§ Problem to work on
Convert the stretch of data from the line containing "Open the Jak nakupovat menu item" through the line containing "click(914, 366)" into a JSON list of strings, one string per line, leaving out blank lines.
* START Data for the task *
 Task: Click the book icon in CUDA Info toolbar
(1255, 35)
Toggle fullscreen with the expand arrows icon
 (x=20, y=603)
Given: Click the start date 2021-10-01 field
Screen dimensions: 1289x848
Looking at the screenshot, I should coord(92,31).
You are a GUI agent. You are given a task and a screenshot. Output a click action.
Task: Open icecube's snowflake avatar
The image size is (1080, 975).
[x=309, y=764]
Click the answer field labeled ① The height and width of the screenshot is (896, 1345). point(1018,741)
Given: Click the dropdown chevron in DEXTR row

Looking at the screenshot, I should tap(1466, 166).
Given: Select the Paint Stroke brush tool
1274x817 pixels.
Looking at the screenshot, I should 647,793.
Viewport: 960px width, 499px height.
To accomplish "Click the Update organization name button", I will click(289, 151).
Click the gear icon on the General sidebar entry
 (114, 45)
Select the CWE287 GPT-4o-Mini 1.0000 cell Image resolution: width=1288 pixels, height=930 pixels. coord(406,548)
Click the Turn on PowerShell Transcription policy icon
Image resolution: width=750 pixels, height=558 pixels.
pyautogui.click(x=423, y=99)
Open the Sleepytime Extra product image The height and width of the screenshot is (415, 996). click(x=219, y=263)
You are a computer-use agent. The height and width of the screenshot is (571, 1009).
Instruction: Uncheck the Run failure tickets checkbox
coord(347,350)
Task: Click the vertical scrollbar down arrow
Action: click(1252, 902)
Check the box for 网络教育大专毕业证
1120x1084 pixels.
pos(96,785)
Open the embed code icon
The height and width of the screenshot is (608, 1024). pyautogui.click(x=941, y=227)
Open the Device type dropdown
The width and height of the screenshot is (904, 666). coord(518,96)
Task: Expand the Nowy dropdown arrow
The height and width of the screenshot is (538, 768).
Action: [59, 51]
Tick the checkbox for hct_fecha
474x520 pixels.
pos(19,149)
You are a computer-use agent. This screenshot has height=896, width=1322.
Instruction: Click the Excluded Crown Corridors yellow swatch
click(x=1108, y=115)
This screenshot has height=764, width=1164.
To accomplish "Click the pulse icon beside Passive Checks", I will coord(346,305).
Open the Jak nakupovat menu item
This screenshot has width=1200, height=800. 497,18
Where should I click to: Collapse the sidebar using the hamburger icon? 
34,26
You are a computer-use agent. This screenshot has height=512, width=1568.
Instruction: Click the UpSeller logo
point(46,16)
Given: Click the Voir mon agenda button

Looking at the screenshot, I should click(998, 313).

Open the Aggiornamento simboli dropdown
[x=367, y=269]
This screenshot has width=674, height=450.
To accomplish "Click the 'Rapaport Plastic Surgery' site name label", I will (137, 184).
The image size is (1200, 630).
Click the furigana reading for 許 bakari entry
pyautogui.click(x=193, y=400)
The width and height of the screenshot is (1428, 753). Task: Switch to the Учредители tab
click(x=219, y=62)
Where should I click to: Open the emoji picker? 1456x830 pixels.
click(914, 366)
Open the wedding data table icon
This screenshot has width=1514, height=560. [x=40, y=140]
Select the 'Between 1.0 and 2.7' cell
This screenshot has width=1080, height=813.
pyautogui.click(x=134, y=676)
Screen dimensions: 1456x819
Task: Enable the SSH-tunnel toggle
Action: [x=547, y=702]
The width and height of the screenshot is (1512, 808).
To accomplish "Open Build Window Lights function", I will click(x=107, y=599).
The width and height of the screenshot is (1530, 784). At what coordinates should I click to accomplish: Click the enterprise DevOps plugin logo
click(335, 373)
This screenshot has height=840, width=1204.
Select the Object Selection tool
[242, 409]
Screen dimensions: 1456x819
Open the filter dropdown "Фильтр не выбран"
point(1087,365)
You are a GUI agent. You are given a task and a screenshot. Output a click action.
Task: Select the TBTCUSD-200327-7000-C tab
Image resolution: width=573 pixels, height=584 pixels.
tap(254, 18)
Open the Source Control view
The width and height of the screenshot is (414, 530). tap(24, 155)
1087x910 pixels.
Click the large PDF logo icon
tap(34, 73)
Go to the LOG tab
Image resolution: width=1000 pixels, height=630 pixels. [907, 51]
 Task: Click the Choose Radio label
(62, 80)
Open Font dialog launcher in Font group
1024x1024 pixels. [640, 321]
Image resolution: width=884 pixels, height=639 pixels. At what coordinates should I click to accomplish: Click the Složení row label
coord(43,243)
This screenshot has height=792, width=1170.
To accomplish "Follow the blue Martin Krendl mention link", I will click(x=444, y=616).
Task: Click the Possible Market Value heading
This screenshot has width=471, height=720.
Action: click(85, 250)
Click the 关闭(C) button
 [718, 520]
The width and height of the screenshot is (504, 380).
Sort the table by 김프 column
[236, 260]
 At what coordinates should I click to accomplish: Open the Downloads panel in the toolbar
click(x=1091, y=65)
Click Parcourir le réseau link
* END Data for the task *
§ Final result
[
  "Open the Jak nakupovat menu item",
  "This screenshot has width=1200, height=800. 497,18",
  "Where should I click to: Collapse the sidebar using the hamburger icon? ",
  "34,26",
  "You are a computer-use agent. This screenshot has height=512, width=1568.",
  "Instruction: Click the UpSeller logo",
  "point(46,16)",
  "Given: Click the Voir mon agenda button",
  "Looking at the screenshot, I should click(998, 313).",
  "Open the Aggiornamento simboli dropdown",
  "[x=367, y=269]",
  "This screenshot has width=674, height=450.",
  "To accomplish \"Click the 'Rapaport Plastic Surgery' site name label\", I will (137, 184).",
  "The image size is (1200, 630).",
  "Click the furigana reading for 許 bakari entry",
  "pyautogui.click(x=193, y=400)",
  "The width and height of the screenshot is (1428, 753). Task: Switch to the Учредители tab",
  "click(x=219, y=62)",
  "Where should I click to: Open the emoji picker? 1456x830 pixels.",
  "click(914, 366)"
]